Your goal: Reproduce every row below unchanged, but switch "Page Display" to "Page Layout" wherever it appears.
— Start of Data excerpts —
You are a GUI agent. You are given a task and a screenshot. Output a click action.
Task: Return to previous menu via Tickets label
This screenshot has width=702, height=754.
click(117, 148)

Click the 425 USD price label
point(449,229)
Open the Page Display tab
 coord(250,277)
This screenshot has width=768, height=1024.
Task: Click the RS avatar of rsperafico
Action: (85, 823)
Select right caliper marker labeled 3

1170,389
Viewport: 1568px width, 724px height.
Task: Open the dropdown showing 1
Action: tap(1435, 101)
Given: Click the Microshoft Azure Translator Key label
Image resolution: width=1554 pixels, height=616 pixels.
— End of Data excerpts —
Result of the task:
You are a GUI agent. You are given a task and a screenshot. Output a click action.
Task: Return to previous menu via Tickets label
This screenshot has width=702, height=754.
click(117, 148)

Click the 425 USD price label
point(449,229)
Open the Page Layout tab
 coord(250,277)
This screenshot has width=768, height=1024.
Task: Click the RS avatar of rsperafico
Action: (85, 823)
Select right caliper marker labeled 3

1170,389
Viewport: 1568px width, 724px height.
Task: Open the dropdown showing 1
Action: tap(1435, 101)
Given: Click the Microshoft Azure Translator Key label
Image resolution: width=1554 pixels, height=616 pixels.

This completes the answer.